Las medidas del nuevo proyecto no son suficientes, claro está, pero son además inconstitucionales porque el Acuerdo lo incorporaron a nuestra Carta Magna por la dichosa vía del fast track. En otras palabras, que tienen razón las Farc cuando exigen que la Ley Agraria recoja el principio de la empresa familiar y comunitaria, la expresión comunista, mil veces repetida en el Acuerdo, que nos condena a una propiedad minifundista, anacrónica y perversa, que deje en manos de las Farc y sus organizaciones de base la disposición sobre la tierra.

El asunto es enorme, como que nos lleva en línea recta a la guerra civil y a una pobreza rural que se exprese, como la de Venezuela, en la pérdida total de la productividad agrícola y en las colas interminables que hacen nuestros hermanos venezolanos para conseguir un trozo de pan. Y Santos no sabe qué hacer ante el dilema de cumplir el Acuerdo y pasar a la Historia como el premio nobel de la guerra y las hambrunas en un país de tierra fértil, o de romper la columna vertebral de la “paz” que firmó.

El presidente de Fedegán, al que el ministro de Santos le dijo ante el Congreso que le había callado la jeta, ha tenido la paciencia de comparar la Ley de Chávez que arruinó el campo venezolano con el Acuerdo y la Ley que lo desarrollaría en Colombia, para encontrar pasmosas similitudes. No podría ser de otra manera, porque ambos textos vienen preparados de Cuba, el mentor espiritual de la paz de Santos. Solo que Santos nunca entendió lo que estaban firmando Jaramillo y De la Calle, allá en La Habana. Lo acaba de descubrir, porque alguien tuvo la paciencia de explicárselo y lo que eso valía para estos dolorosos finales de su Gobierno. Un poco tarde, sin duda.

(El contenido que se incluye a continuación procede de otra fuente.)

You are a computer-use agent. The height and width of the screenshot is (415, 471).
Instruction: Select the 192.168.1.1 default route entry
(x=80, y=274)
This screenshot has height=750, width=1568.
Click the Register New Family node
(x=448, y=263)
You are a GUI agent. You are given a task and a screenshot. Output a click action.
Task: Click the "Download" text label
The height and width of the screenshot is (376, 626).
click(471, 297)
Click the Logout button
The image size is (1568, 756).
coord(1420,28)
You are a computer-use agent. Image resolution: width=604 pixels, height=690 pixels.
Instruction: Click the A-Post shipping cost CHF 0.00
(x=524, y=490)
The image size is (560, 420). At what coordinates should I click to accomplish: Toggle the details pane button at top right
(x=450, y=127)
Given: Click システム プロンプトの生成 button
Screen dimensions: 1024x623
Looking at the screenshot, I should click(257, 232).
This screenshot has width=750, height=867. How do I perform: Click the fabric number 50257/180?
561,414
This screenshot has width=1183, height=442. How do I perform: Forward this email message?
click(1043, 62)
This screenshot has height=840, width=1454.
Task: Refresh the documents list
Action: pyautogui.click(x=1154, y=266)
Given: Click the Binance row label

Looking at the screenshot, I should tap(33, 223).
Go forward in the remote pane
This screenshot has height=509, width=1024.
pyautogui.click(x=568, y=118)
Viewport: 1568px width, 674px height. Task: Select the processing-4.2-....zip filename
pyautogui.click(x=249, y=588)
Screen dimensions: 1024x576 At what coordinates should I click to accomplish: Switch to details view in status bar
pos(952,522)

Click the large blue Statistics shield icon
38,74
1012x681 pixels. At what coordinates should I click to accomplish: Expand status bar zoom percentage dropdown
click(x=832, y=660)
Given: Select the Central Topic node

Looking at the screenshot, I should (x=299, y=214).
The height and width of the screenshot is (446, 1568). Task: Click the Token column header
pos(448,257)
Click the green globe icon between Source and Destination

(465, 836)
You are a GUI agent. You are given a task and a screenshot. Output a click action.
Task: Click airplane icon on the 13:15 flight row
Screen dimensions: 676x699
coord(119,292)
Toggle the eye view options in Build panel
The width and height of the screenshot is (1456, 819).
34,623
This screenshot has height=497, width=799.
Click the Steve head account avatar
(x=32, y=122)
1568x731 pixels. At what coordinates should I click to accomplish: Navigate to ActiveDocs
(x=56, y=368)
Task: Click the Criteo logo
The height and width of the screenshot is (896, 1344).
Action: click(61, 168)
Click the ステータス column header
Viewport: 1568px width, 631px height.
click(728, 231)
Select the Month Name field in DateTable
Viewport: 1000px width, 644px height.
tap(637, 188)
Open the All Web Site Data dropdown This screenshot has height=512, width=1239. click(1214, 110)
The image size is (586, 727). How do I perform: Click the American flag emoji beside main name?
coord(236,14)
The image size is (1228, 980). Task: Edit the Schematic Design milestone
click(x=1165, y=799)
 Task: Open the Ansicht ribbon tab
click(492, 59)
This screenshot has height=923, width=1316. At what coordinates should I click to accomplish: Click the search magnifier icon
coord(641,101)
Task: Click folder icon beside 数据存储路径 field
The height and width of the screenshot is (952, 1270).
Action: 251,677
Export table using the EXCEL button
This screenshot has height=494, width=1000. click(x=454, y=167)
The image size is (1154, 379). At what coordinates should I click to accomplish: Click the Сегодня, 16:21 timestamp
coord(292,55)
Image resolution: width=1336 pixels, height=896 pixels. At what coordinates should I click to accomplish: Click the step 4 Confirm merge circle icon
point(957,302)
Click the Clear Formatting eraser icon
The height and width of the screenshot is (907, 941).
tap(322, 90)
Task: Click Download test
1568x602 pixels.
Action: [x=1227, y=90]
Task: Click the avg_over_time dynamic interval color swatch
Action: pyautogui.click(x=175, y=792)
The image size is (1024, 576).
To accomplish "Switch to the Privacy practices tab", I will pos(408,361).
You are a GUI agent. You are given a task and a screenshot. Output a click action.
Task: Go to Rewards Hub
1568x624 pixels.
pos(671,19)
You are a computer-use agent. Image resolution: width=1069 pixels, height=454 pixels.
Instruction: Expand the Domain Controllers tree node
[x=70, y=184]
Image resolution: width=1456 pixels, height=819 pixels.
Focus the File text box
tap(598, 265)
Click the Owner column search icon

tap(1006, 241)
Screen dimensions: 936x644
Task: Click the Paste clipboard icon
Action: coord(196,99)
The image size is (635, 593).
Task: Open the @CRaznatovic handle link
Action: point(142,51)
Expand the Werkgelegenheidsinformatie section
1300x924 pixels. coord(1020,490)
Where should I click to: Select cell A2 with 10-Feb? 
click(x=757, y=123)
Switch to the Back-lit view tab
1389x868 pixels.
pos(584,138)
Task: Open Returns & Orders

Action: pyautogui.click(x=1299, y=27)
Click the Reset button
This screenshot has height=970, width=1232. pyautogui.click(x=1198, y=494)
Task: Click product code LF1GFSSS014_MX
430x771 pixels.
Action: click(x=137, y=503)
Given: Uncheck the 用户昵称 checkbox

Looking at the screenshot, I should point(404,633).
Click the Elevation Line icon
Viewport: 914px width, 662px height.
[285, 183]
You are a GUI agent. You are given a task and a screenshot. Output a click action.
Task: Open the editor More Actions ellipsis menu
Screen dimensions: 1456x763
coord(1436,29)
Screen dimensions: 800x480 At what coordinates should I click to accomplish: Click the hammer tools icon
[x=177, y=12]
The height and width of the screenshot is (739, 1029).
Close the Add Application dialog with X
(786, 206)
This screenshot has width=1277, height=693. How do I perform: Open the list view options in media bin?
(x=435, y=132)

Pero el tema está ahí, a la vista, y no se soluciona con groserías de ministro. La propiedad privada en el campo colombiano se acabó, aunque se morigeren y traicionen unos cuantos postulados del Acuerdo Final celebrado con las Farc Y la cuestión, de hecho, ya se tradujo a nuestra amarga realidad presente. Nos hemos dado a la tarea de averiguar cuánto vale un pedazo de tierra en Colombia y el resultado es dolorosamente homogéneo y persistente. La tierra no vale nada, porque nadie sería tan insensato de pagar un peso por una propiedad que sería expropiable como parte de las tres millones de hectáreas prometidas para el “Banco de Tierras” del Acuerdo, o para completar las siete millones que se normalizarían para completar los minifundios que resulten de ese proceso jurídico.

El daño está hecho. Los efectos catastróficos de esta locura ya empiezan a notarse. Sus correctivos son imposibles y el país anda pensando en las frivolidades de campañas que no le dicen nada a la gente, por lo apresuradas y carentes de contenido.

Nos reafirmamos en lo que dijimos. O ese acuerdo lo volvemos trizas o nos vuelve trizas a todos. Y esto es, apenas, una parte del cuento. Que es todavía más largo y macabro.